» The data:
— BEGIN —
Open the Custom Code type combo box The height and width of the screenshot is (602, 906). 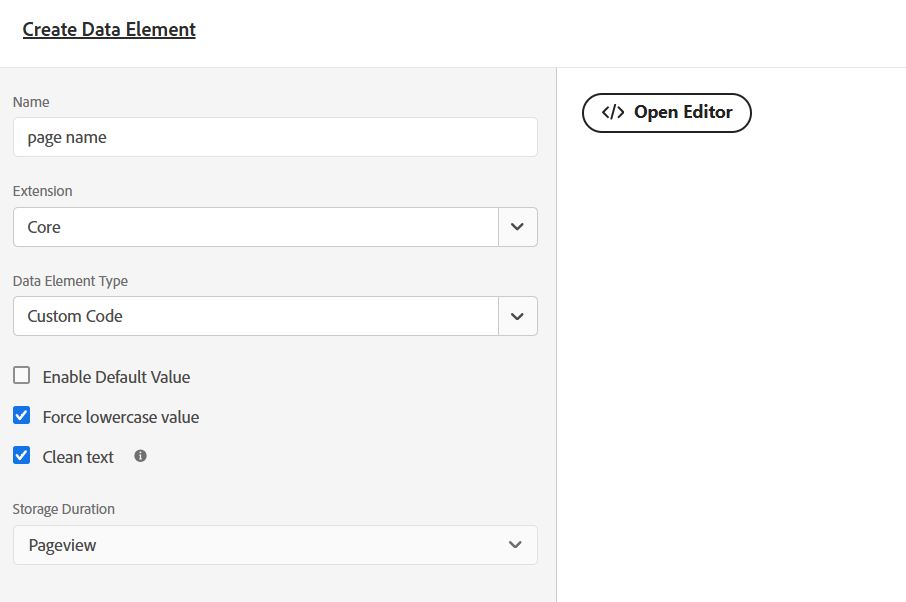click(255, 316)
— END —
— BEGIN —
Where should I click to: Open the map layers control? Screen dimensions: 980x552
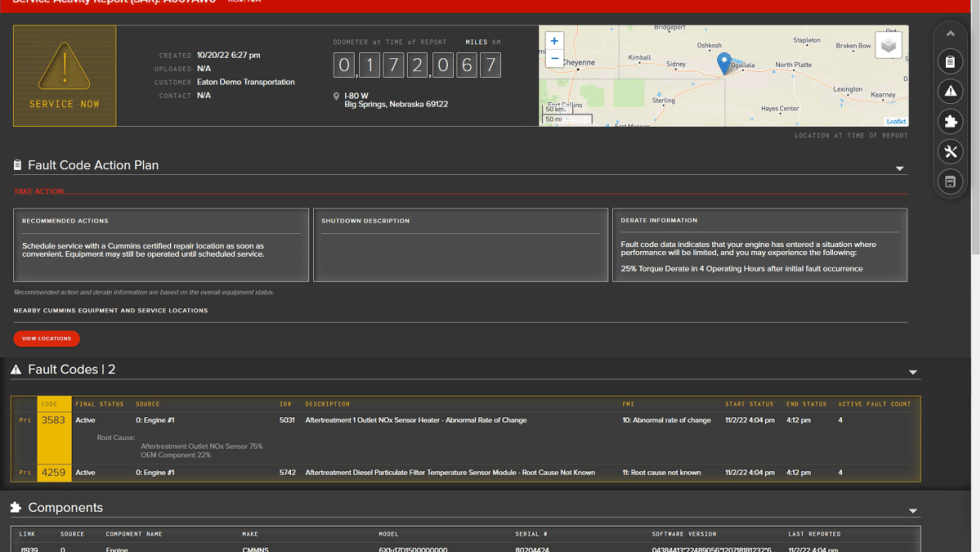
— END —
— BEGIN —
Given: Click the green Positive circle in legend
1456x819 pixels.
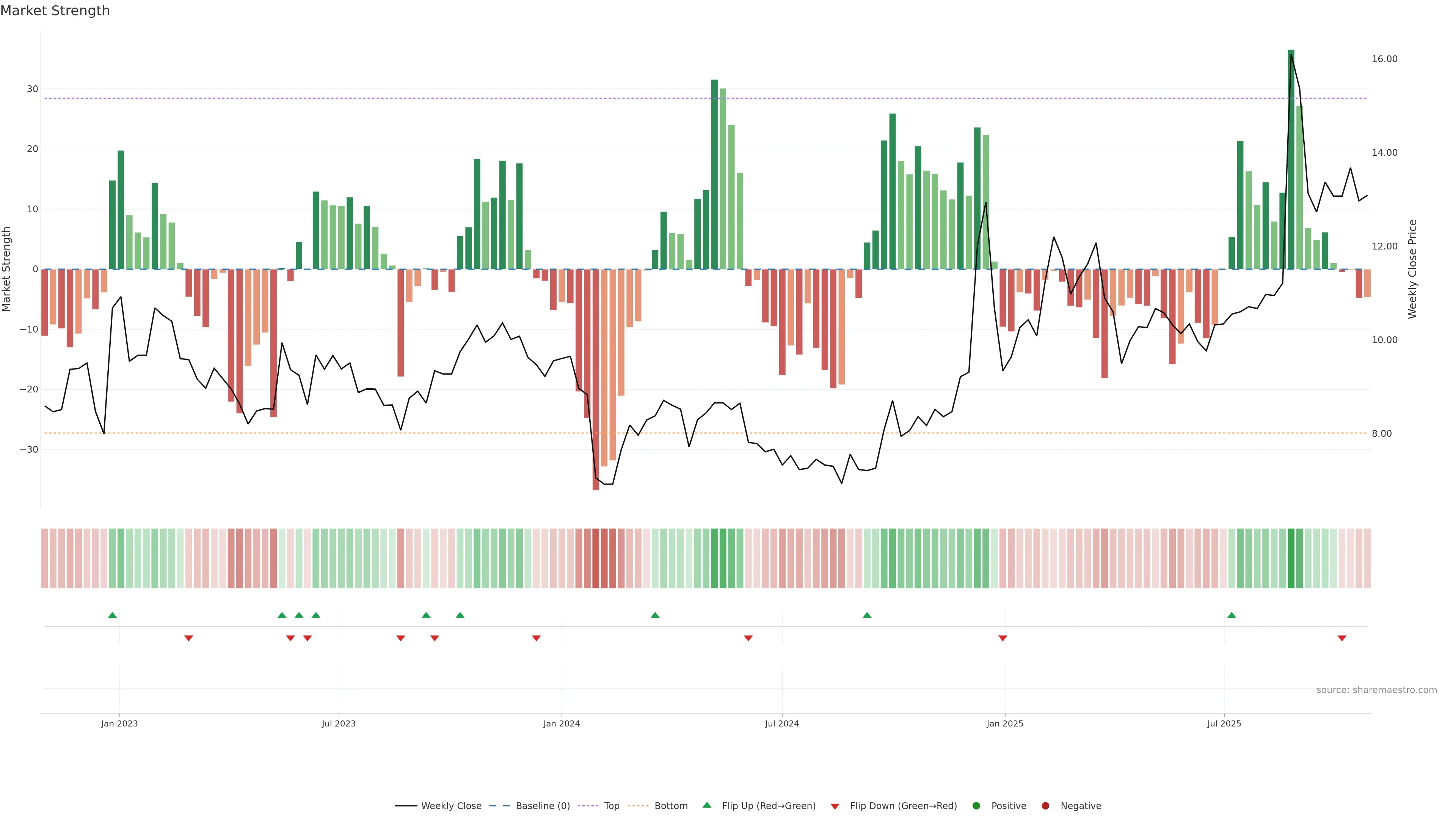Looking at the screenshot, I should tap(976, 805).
— END —
» Work instructions:
Write out the data from the line containing "Given: Click the" through the line containing "Looking at the", omitting the pictures.

» Output of the task:
Given: Click the green Positive circle in legend
1456x819 pixels.
Looking at the screenshot, I should tap(976, 805).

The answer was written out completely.